* **What this task involves**:
Lines in which "computer" appears should be pulled from the data below.

* **Record excerpts**:

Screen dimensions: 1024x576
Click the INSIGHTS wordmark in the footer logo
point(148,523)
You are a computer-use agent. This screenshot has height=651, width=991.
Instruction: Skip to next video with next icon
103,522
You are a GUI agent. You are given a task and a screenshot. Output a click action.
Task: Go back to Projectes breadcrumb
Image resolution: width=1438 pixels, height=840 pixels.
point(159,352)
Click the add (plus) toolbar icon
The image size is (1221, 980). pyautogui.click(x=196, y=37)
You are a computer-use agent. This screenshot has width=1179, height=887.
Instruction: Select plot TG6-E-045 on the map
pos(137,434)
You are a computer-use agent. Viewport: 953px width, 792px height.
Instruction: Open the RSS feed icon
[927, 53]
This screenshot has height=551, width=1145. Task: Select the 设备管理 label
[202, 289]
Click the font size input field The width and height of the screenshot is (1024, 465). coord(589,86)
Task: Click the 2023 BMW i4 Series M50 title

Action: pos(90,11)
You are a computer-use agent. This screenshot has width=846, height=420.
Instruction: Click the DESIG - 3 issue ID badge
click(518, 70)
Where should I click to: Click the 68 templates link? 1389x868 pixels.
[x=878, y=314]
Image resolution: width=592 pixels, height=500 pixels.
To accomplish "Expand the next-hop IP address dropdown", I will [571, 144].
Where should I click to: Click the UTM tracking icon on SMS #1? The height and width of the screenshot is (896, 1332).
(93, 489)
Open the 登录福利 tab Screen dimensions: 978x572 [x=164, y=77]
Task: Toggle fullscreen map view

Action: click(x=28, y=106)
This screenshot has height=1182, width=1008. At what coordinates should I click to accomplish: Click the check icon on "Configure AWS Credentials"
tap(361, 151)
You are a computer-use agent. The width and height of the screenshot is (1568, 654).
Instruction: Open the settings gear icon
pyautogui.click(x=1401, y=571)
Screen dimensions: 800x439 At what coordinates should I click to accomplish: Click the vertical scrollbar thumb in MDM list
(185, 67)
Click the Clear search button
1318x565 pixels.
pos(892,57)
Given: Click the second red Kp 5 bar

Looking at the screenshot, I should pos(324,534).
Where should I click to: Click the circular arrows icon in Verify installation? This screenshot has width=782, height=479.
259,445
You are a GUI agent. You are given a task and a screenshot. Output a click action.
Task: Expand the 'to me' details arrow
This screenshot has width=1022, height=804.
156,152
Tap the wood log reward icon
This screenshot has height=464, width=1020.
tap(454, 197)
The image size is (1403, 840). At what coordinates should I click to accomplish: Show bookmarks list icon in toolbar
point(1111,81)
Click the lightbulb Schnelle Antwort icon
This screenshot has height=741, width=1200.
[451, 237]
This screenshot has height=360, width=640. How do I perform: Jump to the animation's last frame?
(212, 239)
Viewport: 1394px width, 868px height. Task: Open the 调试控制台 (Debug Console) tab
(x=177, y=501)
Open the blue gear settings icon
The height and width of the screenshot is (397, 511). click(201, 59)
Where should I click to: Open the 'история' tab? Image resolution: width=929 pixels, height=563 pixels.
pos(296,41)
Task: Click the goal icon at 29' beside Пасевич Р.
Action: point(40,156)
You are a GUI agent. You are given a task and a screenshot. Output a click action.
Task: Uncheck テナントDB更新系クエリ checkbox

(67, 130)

* **The answer**:
You are a computer-use agent. This screenshot has height=651, width=991.
You are a computer-use agent. This screenshot has width=1179, height=887.
You are a computer-use agent. Viewport: 953px width, 792px height.
You are a computer-use agent. This screenshot has width=846, height=420.
You are a computer-use agent. The width and height of the screenshot is (1568, 654).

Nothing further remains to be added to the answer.